Instructions for the task: Copy the material from its first line through the line containing "Action: tap(32, 30)", replacing every "screenshot" with "screen capture" and leaving everything else unchanged.
++++ Records to process
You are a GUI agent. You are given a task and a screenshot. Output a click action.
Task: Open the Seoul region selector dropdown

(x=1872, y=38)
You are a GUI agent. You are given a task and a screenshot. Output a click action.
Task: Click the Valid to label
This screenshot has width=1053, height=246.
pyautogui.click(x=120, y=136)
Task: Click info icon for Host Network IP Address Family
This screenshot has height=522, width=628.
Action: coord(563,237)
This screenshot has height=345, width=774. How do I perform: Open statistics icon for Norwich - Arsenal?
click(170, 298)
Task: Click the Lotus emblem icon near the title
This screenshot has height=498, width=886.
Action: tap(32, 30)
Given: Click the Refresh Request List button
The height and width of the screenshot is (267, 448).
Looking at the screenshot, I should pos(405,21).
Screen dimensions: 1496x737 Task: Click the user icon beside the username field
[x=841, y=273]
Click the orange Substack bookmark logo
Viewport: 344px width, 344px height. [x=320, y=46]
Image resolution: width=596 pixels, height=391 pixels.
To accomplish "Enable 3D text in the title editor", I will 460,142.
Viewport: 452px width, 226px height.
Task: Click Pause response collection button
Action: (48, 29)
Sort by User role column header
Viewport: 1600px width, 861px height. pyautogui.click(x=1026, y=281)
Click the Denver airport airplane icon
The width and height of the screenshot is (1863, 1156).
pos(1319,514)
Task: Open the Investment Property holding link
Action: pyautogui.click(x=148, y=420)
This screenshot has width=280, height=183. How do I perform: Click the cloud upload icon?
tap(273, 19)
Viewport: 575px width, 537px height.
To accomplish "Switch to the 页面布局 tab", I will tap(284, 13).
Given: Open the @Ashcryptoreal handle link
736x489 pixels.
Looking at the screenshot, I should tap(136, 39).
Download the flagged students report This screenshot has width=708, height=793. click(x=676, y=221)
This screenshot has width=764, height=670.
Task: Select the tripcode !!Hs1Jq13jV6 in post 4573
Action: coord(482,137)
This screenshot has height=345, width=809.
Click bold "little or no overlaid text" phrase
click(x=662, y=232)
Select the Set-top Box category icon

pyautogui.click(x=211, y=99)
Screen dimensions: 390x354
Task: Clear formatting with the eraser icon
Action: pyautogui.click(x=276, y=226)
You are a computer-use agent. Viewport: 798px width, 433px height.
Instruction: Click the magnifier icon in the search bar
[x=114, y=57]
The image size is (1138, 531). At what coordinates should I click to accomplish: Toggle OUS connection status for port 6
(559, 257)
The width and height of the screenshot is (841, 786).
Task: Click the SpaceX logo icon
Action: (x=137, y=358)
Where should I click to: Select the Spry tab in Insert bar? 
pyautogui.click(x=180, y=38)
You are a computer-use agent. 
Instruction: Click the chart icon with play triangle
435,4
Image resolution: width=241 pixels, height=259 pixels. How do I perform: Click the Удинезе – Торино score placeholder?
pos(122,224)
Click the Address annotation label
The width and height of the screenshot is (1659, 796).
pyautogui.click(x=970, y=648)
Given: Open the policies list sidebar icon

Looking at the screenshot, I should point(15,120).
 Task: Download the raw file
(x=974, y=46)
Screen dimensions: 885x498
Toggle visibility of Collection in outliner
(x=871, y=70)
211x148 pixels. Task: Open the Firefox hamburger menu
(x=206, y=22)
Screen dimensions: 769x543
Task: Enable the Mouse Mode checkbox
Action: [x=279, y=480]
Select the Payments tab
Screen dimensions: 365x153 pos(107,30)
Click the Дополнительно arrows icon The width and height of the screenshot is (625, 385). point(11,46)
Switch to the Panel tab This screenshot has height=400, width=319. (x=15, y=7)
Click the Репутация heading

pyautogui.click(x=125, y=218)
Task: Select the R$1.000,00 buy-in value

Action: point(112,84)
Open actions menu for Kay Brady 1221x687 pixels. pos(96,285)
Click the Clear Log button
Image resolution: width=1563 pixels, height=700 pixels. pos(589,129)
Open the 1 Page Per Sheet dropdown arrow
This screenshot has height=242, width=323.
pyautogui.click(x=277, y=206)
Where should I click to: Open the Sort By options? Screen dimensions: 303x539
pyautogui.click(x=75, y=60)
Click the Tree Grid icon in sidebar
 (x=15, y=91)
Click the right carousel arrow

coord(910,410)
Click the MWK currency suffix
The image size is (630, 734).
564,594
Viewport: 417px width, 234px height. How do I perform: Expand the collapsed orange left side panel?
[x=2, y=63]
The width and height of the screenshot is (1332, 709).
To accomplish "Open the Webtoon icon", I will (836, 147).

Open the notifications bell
++++++++
Result for this exercise:
You are a GUI agent. You are given a task and a screen capture. Output a click action.
Task: Open the Seoul region selector dropdown

(x=1872, y=38)
You are a GUI agent. You are given a task and a screen capture. Output a click action.
Task: Click the Valid to label
This screen capture has width=1053, height=246.
pyautogui.click(x=120, y=136)
Task: Click info icon for Host Network IP Address Family
This screen capture has height=522, width=628.
Action: coord(563,237)
This screen capture has height=345, width=774. How do I perform: Open statistics icon for Norwich - Arsenal?
click(170, 298)
Task: Click the Lotus emblem icon near the title
This screen capture has height=498, width=886.
Action: tap(32, 30)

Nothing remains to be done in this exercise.